Betz also talked about the Code of Conduct being implemented in the GPO industry. Though it only provides a baseline, Betz expects companies individually to implement within the next year their own versions of the Code with more stringent requirements.

SEPTEMBER 10, 2002 AFTERNOON SESSION

This session, which included individual speakers and panelists, focused on the pharmaceutical industry.

Michael Wroblewski of the FTC reviewed the FTC's recent study on generic drugs, which now constitute 47% of total prescriptions filled, in contrast to 17% before enactment of the Hatch-Waxman Act. Wroblewski stated that Hatch-Waxman does not provide an adequate remedy for generic drug manufacturers to get into the market, and recommended that Hatch-Waxman be amended to permit only one 30-month stay per product per ANDA (Abbreviated New Drug Application). Wroblewski was also concerned that the FDA doesn't review the propriety of patents listed in the Orange Book, and the courts have ruled that there is no private right of action to challenge a listing administratively. (Antitrust challenges have been permitted.)

Patent listing practices were a main concern of the first panel discussion, which included representatives of brand-name manufacturers, the generic industry, consumer groups, and the government. Panelists expressed widely divergent views on brand-name manufacturers' ability to obtain multiple, successive 30-month stays by listing a second, third or fourth patent on a product after an ANDA has been filed.

Representatives of the pharmaceutical industry emphasized the need for patent protection in order to provide incentives for innovation, which is extremely costly. They believe Hatch-Waxman provides sufficient protections and should not be amended; they specifically oppose a limit on 30-day stays and creation of a private right of action to challenge an Orange book listing of a patent.

Consumer advocates spoke about the high cost of pharmaceuticals, and the urgent need to make generics available to the public, especially for uninsured and elderly consumers. Consumer groups want to close loopholes in Hatch-Waxman, imposing a limit of one 30-month stay, creating a right for generic companies to challenge inappropriate Orange Book listings, requiring disclosure of agreements restricting marketing of generics, and aggressive monitoring of the industry.

The generic drug manufacturers also advocate a limit to one 30-month stay and creation of a right to challenge an Orange Book listing.

The last panel discussion dealt with Direct-to Consumer ("DTC") advertising of pharmaceuticals. FDA research has concluded that in general, consumers understand the risk information provided by ads and in prescription drugs' package inserts. The government seeks truthful advertising that is consumer friendly, with increased enforcement against fraudulent advertising claims. Most panelists agreed that there is some benefit to DTC advertising, especially in consumer education. The only panelist who was strongly opposed to DTC advertising was Peter Lurie of Public Citizen.

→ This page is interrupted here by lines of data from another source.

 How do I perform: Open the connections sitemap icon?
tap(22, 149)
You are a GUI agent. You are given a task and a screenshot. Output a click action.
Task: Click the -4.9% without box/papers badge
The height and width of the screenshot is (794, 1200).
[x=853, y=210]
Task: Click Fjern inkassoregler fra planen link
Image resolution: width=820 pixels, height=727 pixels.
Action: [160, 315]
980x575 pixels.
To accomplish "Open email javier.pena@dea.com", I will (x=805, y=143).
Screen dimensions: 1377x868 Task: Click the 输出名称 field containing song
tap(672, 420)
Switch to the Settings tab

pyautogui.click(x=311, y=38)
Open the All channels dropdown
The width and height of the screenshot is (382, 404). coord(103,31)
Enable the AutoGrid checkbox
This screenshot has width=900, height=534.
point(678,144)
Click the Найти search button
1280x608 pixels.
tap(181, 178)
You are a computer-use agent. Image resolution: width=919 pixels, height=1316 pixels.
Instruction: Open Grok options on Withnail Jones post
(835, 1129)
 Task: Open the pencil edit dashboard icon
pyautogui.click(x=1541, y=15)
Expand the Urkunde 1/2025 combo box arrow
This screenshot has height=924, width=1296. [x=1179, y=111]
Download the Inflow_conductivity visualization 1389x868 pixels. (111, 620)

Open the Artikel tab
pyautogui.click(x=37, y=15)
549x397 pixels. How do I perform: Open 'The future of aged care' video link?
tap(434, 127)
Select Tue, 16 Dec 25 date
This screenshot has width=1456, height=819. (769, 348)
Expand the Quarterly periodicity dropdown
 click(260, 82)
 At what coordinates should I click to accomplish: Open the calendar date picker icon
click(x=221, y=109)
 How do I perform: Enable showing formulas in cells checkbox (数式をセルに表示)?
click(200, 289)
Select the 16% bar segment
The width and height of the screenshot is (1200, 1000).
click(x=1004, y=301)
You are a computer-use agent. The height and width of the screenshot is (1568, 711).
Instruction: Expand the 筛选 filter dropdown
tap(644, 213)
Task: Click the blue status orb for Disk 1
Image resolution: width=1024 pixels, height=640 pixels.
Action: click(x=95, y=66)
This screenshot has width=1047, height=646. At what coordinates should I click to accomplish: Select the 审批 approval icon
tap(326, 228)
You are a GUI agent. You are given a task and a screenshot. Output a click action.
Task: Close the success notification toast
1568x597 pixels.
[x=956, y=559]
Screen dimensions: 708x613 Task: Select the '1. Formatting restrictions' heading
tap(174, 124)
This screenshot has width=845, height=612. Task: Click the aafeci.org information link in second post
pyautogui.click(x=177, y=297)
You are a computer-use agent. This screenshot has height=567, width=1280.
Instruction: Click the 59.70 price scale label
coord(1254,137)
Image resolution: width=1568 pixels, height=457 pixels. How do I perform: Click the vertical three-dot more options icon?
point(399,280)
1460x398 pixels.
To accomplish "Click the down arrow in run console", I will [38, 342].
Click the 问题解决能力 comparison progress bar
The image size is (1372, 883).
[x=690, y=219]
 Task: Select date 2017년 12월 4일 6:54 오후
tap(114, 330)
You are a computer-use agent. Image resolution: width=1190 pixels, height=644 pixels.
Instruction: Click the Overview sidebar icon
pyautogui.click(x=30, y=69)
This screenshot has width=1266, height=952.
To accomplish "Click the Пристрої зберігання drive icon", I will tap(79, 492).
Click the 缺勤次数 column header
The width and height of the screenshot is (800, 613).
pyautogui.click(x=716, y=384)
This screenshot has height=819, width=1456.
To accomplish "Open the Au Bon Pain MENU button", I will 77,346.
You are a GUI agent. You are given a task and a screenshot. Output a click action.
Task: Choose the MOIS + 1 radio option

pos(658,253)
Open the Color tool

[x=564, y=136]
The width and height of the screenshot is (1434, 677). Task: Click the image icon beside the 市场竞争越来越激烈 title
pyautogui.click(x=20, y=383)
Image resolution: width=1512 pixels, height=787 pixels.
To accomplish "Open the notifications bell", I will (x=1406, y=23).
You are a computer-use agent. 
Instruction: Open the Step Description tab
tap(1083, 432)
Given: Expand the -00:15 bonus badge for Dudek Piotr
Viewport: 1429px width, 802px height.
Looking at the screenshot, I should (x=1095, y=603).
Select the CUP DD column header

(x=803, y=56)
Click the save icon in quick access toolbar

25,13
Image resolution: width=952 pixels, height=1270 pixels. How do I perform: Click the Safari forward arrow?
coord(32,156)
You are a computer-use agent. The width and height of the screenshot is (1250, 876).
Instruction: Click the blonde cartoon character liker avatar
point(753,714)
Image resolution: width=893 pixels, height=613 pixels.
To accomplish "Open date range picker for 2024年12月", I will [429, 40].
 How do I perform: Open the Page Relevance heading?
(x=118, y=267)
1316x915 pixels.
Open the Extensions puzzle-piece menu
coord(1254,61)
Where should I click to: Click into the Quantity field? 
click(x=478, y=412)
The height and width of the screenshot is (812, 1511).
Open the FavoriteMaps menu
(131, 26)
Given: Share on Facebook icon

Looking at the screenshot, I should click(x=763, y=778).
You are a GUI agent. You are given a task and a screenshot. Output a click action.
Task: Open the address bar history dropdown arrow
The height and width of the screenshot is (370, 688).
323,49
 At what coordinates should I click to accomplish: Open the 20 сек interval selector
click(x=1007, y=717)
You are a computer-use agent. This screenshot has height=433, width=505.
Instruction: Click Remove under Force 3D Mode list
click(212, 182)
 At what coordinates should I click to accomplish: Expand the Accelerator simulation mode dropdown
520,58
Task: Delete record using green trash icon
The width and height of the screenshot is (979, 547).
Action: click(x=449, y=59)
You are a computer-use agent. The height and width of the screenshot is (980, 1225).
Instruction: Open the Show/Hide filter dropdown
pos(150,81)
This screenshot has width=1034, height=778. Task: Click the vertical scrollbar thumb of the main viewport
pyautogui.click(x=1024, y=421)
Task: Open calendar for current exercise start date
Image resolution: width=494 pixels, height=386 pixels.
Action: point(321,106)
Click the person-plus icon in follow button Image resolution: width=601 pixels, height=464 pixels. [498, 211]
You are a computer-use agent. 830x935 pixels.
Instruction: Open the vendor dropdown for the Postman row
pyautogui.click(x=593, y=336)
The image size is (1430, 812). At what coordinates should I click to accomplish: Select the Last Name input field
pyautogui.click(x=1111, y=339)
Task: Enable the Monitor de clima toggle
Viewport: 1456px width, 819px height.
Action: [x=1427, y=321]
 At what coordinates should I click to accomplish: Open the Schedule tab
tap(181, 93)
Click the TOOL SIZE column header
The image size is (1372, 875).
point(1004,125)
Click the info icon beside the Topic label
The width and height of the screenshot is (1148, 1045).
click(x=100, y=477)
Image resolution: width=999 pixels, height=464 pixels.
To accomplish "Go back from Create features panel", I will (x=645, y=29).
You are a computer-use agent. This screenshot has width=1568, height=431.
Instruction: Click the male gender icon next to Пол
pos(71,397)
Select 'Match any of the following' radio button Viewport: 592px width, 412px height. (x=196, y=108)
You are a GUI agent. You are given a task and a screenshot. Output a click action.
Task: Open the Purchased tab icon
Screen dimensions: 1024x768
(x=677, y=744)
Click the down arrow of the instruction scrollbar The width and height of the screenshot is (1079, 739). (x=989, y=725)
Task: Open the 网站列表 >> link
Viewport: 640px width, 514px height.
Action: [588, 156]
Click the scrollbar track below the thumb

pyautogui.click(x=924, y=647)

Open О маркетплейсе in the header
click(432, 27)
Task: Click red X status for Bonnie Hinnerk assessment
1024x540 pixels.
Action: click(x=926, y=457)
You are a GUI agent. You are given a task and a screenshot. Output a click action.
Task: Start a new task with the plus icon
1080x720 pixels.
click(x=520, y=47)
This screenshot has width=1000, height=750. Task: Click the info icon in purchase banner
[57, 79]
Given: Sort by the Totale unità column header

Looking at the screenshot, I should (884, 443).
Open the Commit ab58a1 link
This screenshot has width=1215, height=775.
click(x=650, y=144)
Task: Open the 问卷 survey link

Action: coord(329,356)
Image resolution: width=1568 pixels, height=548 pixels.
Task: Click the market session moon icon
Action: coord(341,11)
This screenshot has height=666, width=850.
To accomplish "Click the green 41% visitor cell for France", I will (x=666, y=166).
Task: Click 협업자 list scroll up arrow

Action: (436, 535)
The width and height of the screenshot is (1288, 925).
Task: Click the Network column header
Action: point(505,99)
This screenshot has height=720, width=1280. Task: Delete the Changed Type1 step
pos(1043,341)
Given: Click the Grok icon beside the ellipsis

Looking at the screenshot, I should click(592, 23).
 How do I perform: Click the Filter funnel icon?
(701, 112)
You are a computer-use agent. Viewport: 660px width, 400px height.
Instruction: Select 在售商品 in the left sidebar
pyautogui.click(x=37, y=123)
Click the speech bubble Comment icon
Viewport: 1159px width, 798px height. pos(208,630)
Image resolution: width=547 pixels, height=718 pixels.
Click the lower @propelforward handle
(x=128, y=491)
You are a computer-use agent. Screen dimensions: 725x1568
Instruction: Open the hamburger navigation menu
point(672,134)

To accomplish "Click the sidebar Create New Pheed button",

Studies show that although consumers are skeptical of the veracity of DTC ads, advertising can prompt patients to discuss a condition with their physicians that they would not otherwise have mentioned. It also prompts patients to inquire about specific drugs. Studies on the effect of DTC advertising on the market are mixed.

The FTC workshop concluded with Tim Greaney of St. Louis University and his remarks on "What Does the Future Hold for Health Care Competition Policy?" He characterized his view as "gloomy," stating that competition has not curbed costs, while physicians, hospitals and managed care companies point fingers at each other as to who bears the blame.

Greaney highlighted government enforcement failures at DOJ. He blames the courts for permitting mergers based on incorrect market definition. He criticized prevailing court treatment of key antitrust issues, specifically oligopoly/oligopsony, monopsony, and the rule of reason, which he characterized as a "defendant's paradise." Greaney also criticized the private bar for supporting the view that that "any merger is worth trying." As a result, we are headed for more concentrated provider markets and higher costs. To combat that, Greaney recommends FTC amicus filings, revitalized enforcement, increased state enforcement, and targeted research.